Come pulire e lucidare l’ottone, il rimedio naturale della nonna

Ecco tre metodi efficaci per pulire e lucidare l’ottone che abbiamo in casa.

L’ottone è formato dalla fusione di zinco e rame. Si tratta di una delle leghe più diffuse sin dai tempi dell’antichità. Da sempre è considerato un materiale fondamentale per la costruzione di oggetti, grazie alle sue caratteristiche di duttilità, durezza e lavorabilità. Ancora oggi è molto presente nelle nostre casa ci basti pensare alle maniglie, ai pomelli, ai lampadari. Poi c’è anche chi ha preferito i rubinetti in ottone invece di quelli in acciaio. Oggi, però non tutti sanno come pulire e lucidare questo materiale.

Come sempre quindi, per ogni cosa che abbiamo all’interno delle nostre case, la domanda principale è soltanto una: “Come si pulisce?”. Sembrerà strano, ma questo è uno dei quesiti più ricorrenti e riguarda un po’ tutto, dai vestiti ai pavimenti, passando poi dagli elettrodomestici a soprammobili vari. In questo articolo andremo a scoprire quali sono i modi per pulire e lucidare l’ottone. Sia quello antico che quello di nuova generazione. I prodotti in commercio sono davvero tanti. Se però, la nostra idea è quella di affidarci ai rimedi naturali o ai trucchetti della nonna, ecco come sbizzarrirci di più.

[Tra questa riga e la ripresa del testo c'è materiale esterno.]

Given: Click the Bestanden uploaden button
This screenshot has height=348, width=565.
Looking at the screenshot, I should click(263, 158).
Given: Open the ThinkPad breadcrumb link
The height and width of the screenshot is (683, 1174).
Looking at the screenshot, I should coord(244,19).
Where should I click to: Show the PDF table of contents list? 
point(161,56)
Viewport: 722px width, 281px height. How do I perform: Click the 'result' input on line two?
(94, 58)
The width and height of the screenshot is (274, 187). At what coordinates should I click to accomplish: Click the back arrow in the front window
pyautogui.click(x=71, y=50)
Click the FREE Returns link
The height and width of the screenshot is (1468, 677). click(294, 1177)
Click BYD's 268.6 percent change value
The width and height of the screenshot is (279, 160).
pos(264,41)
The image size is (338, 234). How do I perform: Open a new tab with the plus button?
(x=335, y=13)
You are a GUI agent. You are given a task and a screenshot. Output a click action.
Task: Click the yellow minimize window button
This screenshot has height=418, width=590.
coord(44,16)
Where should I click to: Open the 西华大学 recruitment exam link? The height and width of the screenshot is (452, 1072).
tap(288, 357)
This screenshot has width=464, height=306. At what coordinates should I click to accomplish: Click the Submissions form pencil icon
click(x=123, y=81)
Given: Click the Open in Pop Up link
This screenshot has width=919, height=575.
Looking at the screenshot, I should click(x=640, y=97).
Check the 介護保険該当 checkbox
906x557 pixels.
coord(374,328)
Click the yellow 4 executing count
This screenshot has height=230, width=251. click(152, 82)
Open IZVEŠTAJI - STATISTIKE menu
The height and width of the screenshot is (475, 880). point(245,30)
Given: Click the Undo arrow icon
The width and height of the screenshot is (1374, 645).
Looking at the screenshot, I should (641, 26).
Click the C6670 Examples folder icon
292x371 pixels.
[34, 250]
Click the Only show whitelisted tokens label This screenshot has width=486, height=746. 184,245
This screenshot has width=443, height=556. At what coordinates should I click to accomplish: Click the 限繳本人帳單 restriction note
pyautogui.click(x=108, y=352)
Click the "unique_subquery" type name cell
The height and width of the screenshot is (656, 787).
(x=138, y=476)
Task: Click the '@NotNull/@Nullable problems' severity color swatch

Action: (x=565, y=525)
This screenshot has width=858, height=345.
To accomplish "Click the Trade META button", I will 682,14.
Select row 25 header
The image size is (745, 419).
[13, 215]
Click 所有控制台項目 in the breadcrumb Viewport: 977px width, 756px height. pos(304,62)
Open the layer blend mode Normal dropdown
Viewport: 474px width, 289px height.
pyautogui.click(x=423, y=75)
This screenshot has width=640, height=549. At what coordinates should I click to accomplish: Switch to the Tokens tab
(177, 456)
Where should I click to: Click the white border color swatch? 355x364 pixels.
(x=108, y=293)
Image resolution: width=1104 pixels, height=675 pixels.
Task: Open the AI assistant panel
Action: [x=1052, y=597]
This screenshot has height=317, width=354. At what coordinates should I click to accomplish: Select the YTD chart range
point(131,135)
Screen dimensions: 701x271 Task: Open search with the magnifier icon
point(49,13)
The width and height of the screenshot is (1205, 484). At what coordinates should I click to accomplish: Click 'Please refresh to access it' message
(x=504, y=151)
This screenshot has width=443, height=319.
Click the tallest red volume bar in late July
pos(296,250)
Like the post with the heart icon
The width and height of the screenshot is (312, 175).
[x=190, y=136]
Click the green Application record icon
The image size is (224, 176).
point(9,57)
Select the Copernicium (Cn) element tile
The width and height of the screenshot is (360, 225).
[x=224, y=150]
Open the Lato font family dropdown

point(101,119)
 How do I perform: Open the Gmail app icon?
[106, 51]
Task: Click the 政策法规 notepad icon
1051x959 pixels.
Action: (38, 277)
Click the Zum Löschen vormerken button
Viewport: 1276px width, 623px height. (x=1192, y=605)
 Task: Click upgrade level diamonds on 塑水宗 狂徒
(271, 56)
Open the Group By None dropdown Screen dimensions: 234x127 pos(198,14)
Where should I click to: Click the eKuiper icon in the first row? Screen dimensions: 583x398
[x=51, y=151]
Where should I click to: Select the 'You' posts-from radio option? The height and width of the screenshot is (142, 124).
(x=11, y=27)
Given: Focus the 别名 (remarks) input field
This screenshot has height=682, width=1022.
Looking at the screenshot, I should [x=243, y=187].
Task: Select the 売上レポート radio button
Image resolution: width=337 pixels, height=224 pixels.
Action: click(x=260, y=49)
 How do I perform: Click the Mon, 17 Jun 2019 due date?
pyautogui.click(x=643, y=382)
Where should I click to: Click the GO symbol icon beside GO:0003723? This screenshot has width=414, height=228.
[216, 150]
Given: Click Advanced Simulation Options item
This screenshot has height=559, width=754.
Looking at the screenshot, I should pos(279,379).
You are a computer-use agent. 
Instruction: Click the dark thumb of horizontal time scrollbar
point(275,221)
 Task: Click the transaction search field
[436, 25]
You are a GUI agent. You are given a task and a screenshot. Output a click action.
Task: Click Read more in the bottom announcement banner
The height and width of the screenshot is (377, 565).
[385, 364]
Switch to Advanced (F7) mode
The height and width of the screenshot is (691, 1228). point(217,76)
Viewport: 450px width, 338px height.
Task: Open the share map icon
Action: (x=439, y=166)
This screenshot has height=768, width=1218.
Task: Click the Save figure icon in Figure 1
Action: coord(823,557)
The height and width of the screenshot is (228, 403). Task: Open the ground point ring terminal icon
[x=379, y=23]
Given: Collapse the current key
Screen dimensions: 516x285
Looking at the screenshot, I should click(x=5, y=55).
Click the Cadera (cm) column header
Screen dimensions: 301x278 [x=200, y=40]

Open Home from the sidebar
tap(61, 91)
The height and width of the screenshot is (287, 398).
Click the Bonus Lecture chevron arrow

L'ottone - Foto di Magicbowls/ Pexels.com
L’ottone – Foto di Magicbowls/ Pexels.com

Alcuni modi per pulire l’ottone in casa

Il primo metodo che proponiamo per pulire e lucidare l’ottone è quello più classico, ovvero acqua calda, limone e aceto bianco. Il primo passaggio da fare è mettere il tutto in una bacinella ed immergere poi l’oggetto da pulire. Lasciamo in ammollo per circa un’ora, poi passiamo uno strofinaccio per asciugare. Nel caso in cui si tratti di oggetti di grande volume, possiamo intingere un panno in microfilma nella soluzione e applicarla, asciugando il tutto con un altro canovaccio.

Come pulire l'ottone - Foto di Karolina Grabowska/ Pexels.com
Come pulire l’ottone – Foto di Karolina Grabowska/ Pexels.com

Il secondo metodo che proponiamo è decisamente più aggressivo rispetto a quello appena visto. In questo caso abbiamo bisogno dell’ammoniaca come sostituta del limone. Questo modo è particolarmente indicato per degli oggetti particolarmente sporchi, tipo quelli antichi che hanno bisogno di uno sforzo in più per tornare come nuovi.

L’ultimo e terzo metodo, è molto più inusuale. L’ingrediente principale da utilizzare è la farina gialla, quella di mais che si usa per cucinare la polenta. In primis creiamo un composto insieme a sale grosso, acqua bollente e aceto. Spalmiamolo sull’oggetto in modo uniforme. Aspettiamo poi una quindicina di minuti per poi procedere con la rimozione e il risciacquo con l’aiuto di uno strofinaccio di cotone.